Socket Programming

一共5个套接字编程作业。

1 Web服务器¶

在本实验中，您将学习Python中TCP连接的套接字编程的基础知识：如何创建套接字，将其绑定到特定的地址和端口，以及发送和接收HTTP数据包。您还将学习一些HTTP头部格式的基础知识。

您将开发一个处理一个HTTP请求的Web服务器。您的Web服务器应该接受并解析HTTP请求，然后从服务器的文件系统获取所请求的文件，创建一个由响应文件组成的HTTP响应消息，前面是头部行，然后将响应直接发送给客户端。如果请求的文件不存在于服务器中，则服务器应该向客户端发送“404 Not Found”差错报文。

代码¶

在文件下面你会找到Web服务器的代码框架。您需要填写这个代码。而且需要在标有#Fill in start 和 # Fill in end的地方填写代码。另外，每个地方都可能需要不止一行代码。

运行服务器¶

将HTML文件(例如HelloWorld.html)放在服务器所在的目录中。运行服务器程序。确认运行服务器的主机的IP地址（例如128.238.251.26）。从另一个主机，打开浏览器并提供相应的URL。例如：

http://128.238.251.26:6789/HelloWorld.html

"HelloWorld.html"是您放在服务器目录中的文件。还要注意使用冒号后的端口号。您需要使用服务器代码中使用的端口号来替换此端口号。在上面的例子中，我们使用了端口号6789. 浏览器应该显示HelloWorld.html的内容。如果省略“:6789”，浏览器将使用默认端口80，只有当您的服务器正在端口80监听时，才会从服务器获取网页。

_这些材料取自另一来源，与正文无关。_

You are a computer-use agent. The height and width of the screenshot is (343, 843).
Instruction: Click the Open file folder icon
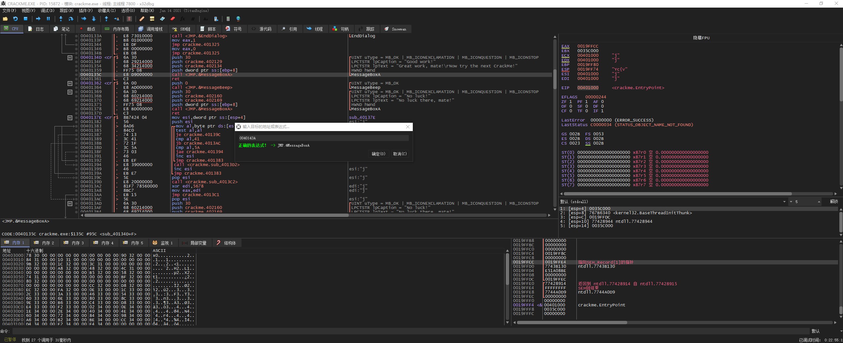point(5,19)
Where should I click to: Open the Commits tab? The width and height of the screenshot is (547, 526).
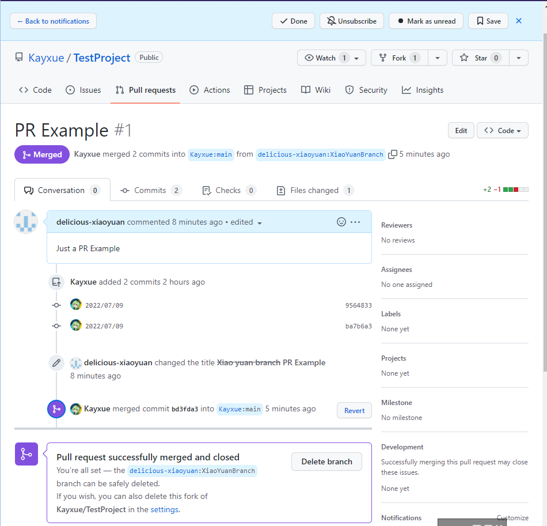(x=151, y=190)
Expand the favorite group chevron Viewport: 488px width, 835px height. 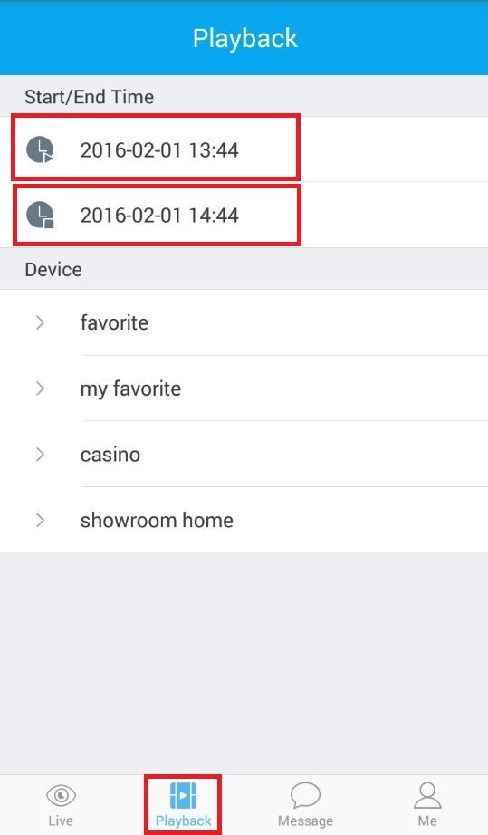pyautogui.click(x=40, y=322)
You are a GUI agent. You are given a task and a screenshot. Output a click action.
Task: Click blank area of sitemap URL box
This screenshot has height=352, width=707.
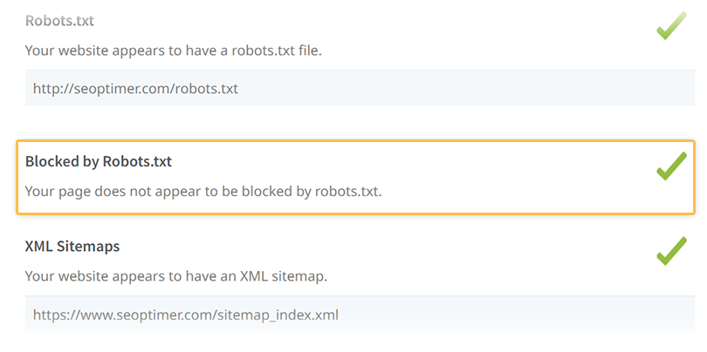524,314
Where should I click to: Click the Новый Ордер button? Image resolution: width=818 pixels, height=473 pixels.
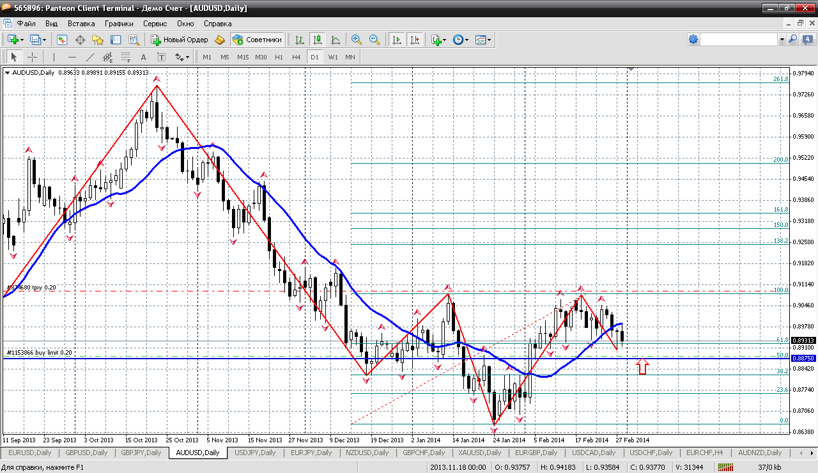click(x=180, y=40)
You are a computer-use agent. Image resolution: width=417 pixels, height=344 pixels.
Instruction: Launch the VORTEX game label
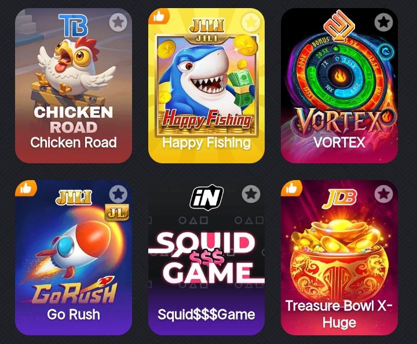(x=339, y=142)
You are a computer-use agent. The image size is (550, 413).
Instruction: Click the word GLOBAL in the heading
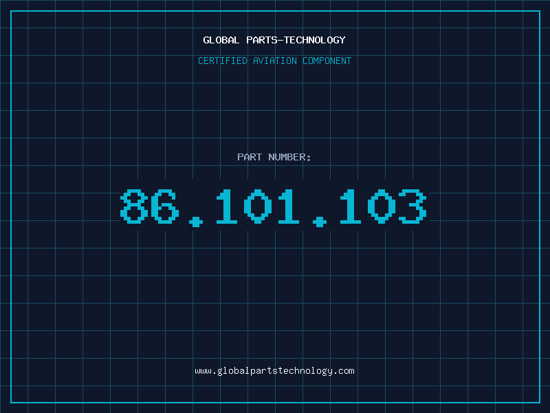(221, 40)
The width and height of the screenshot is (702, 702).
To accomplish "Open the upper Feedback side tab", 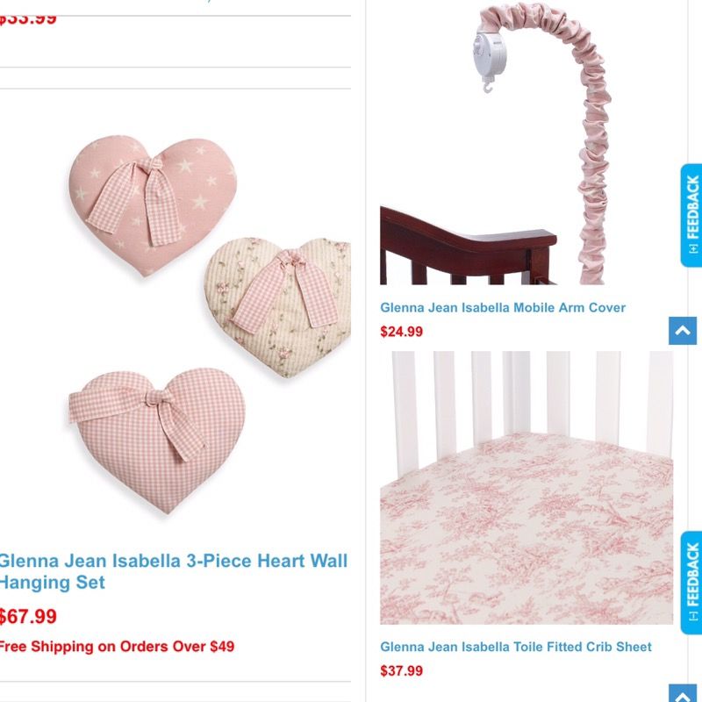I will 691,215.
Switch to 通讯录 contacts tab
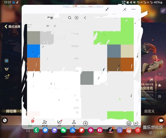166x138 pixels. (45, 123)
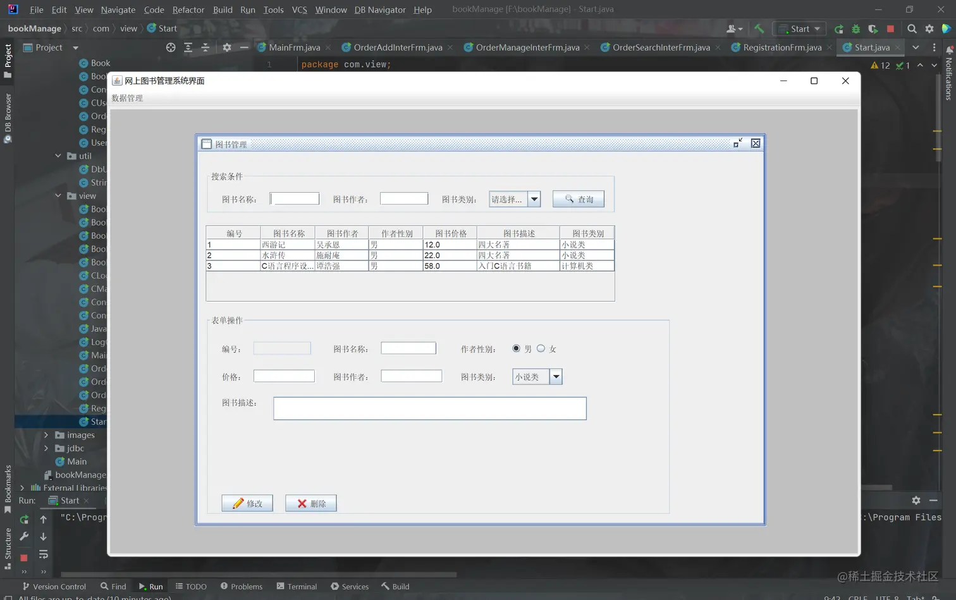Click the 修改 modify button
The height and width of the screenshot is (600, 956).
(247, 503)
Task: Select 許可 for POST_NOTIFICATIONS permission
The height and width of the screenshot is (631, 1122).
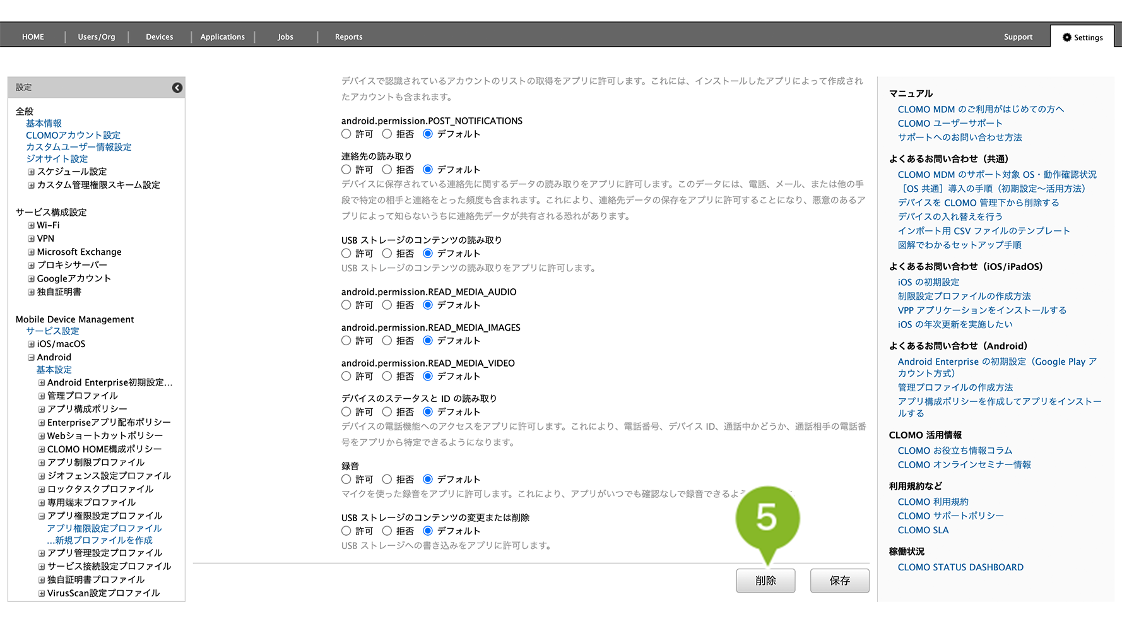Action: click(346, 134)
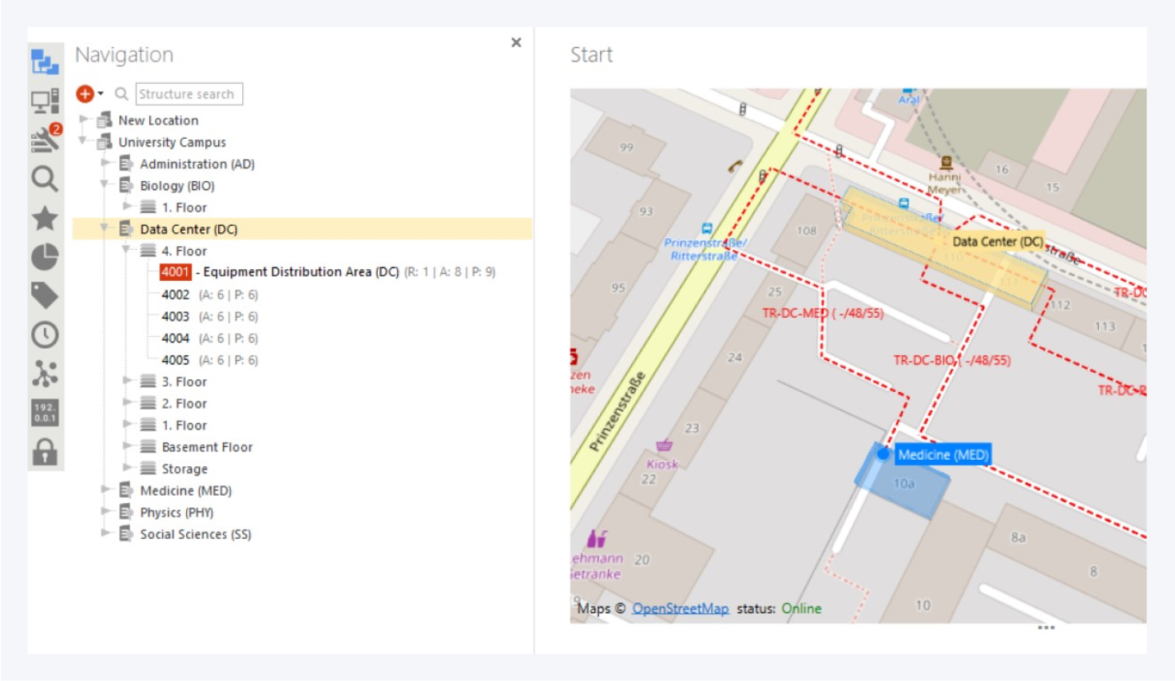This screenshot has width=1175, height=681.
Task: Open history using the clock icon
Action: tap(45, 335)
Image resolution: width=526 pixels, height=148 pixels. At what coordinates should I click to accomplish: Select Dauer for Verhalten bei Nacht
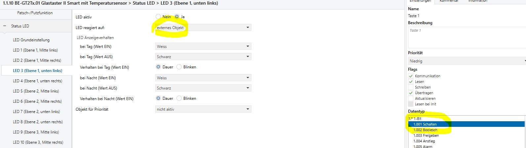(159, 98)
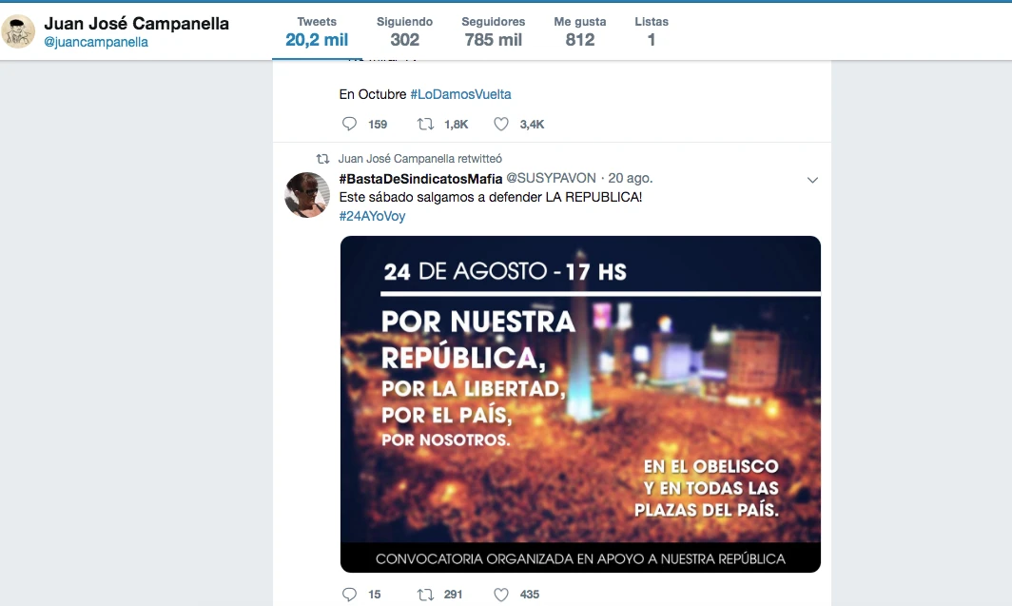
Task: Open the @SUSYPAVON username link
Action: 552,178
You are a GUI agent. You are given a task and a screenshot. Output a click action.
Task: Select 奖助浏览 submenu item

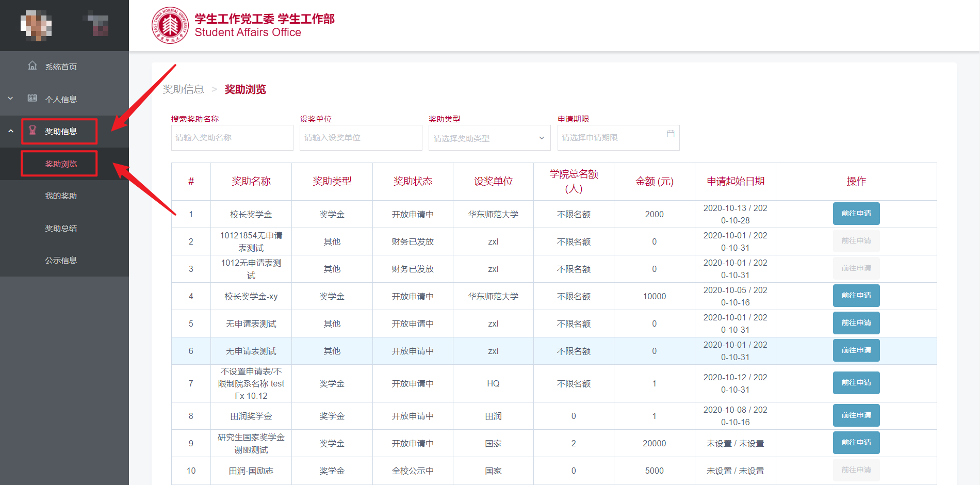pyautogui.click(x=61, y=164)
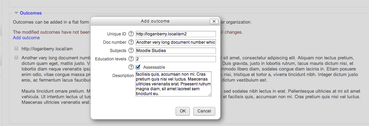Click the Education levels field
Screen dimensions: 369x126
click(x=176, y=59)
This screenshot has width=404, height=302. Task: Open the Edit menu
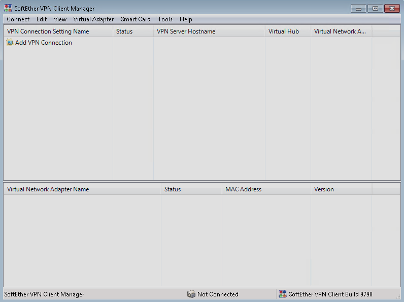[42, 19]
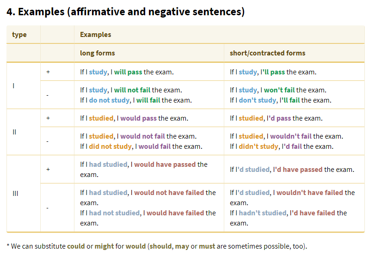Select the bold word "must" in the footnote
This screenshot has width=369, height=256.
click(x=206, y=246)
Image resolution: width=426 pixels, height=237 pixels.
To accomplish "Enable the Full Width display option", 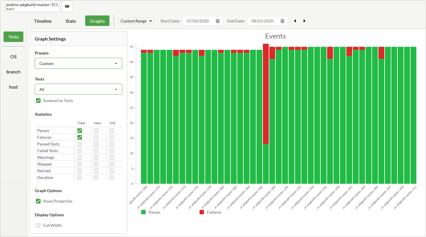I will coord(38,225).
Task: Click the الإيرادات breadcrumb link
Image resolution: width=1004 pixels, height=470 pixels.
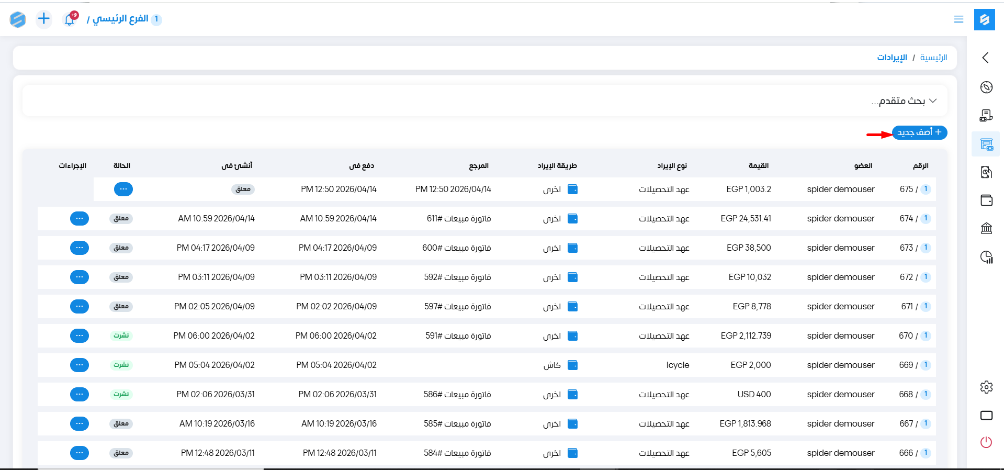Action: point(892,58)
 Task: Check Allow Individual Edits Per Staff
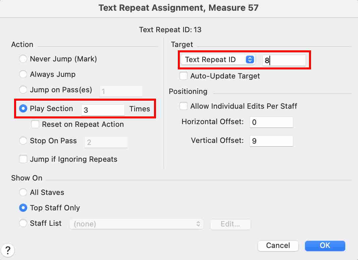[184, 106]
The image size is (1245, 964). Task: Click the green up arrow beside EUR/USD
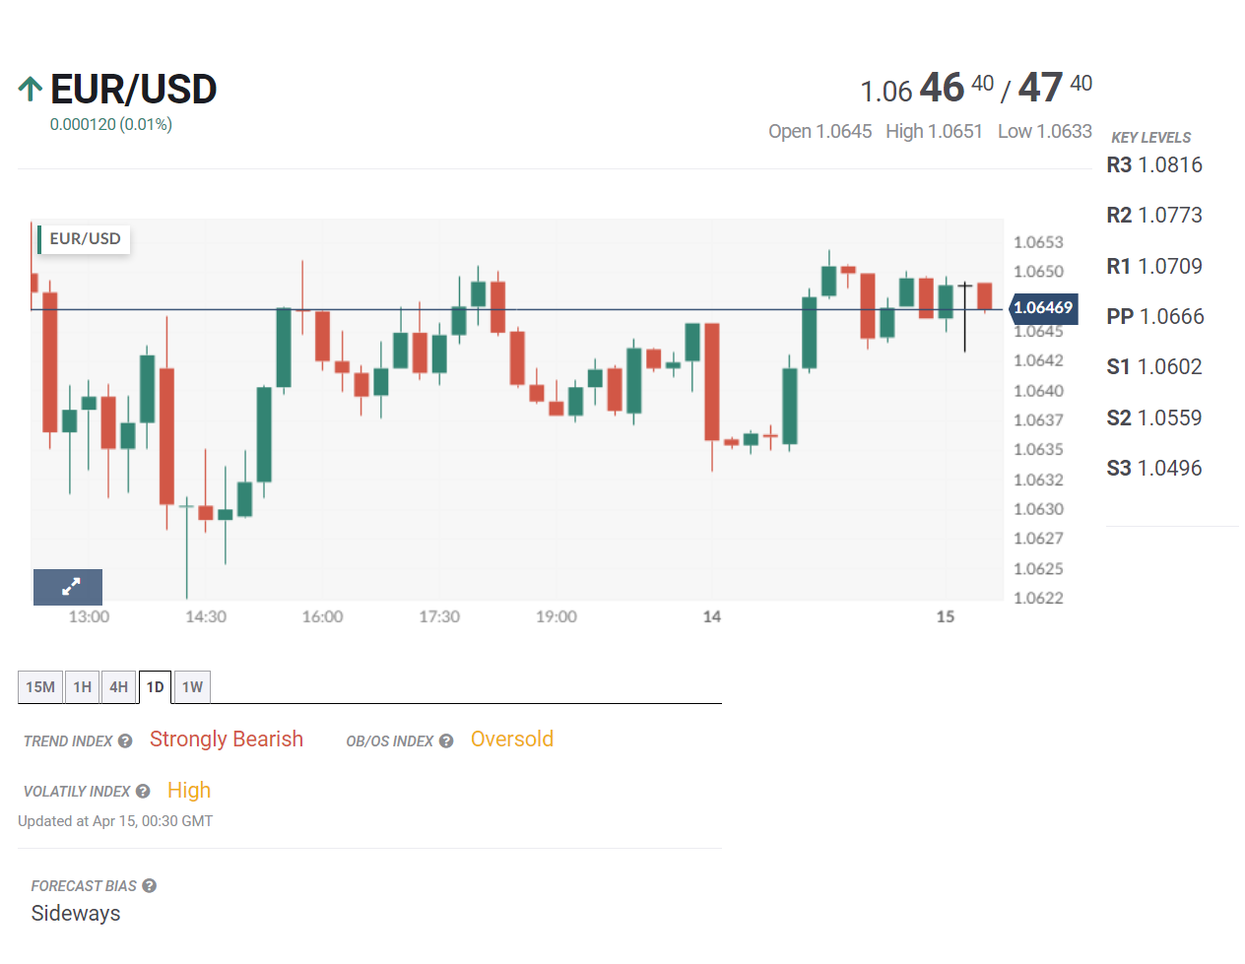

然后用客户端尝试获取服务器上不存在的文件。你应该会得到一个“404 Not Found”消息。

Web服务器的Python代码框架¶

#import socket module
from socket import *
serverSocket = socket(AF_INET, SOCK_STREAM) 
#Prepare a sever socket 
#Fill in start 
#Fill in end 
while True:     
#Establish the connection    
print 'Ready to serve...'     
connectionSocket, addr =   #Fill in start  #Fill in end
try:         
    message =   #Fill in start  #Fill in end
    filename = message.split()[1]                          
    f = open(filename[1:])
    outputdata = #Fill in start  #Fill in end
    #Send one HTTP header line into socket         
    #Fill in start         
    #Fill in end    

    #Send the content of the requested file to the client
    for i in range(0, len(outputdata)):
        connectionSocket.send(outputdata[i])
    connectionSocket.close()
except IOError:
    #Send response message for file not found
    #Fill in start
    #Fill in end

    #Close client socket
    #Fill in start
    #Fill in end             
serverSocket.close()

可选练习¶

目前，这个Web服务器一次只处理一个HTTP请求。请实现一个能够同时处理多个请求的多线程服务器。使用线程，首先创建一个主线程，在固定端口监听客户端请求。当从客户端收到TCP连接请求时，它将通过另一个端口建立TCP连接，并在另外的单独线程中为客户端请求提供服务。这样在每个请求/响应对的独立线程中将有一个独立的TCP连接。
不使用浏览器，编写自己的HTTP客户端来测试你的服务器。您的客户端将使用一个TCP连接用于连接到服务器，向服务器发送HTTP请求，并将服务器响应显示出来。您可以假定发送的HTTP请求将使用GET方法。客户端应使用命令行参数指定服务器IP地址或主机名，服务器正在监听的端口，以及被请求对象在服务器上的路径。以下是运行客户端的输入命令格式。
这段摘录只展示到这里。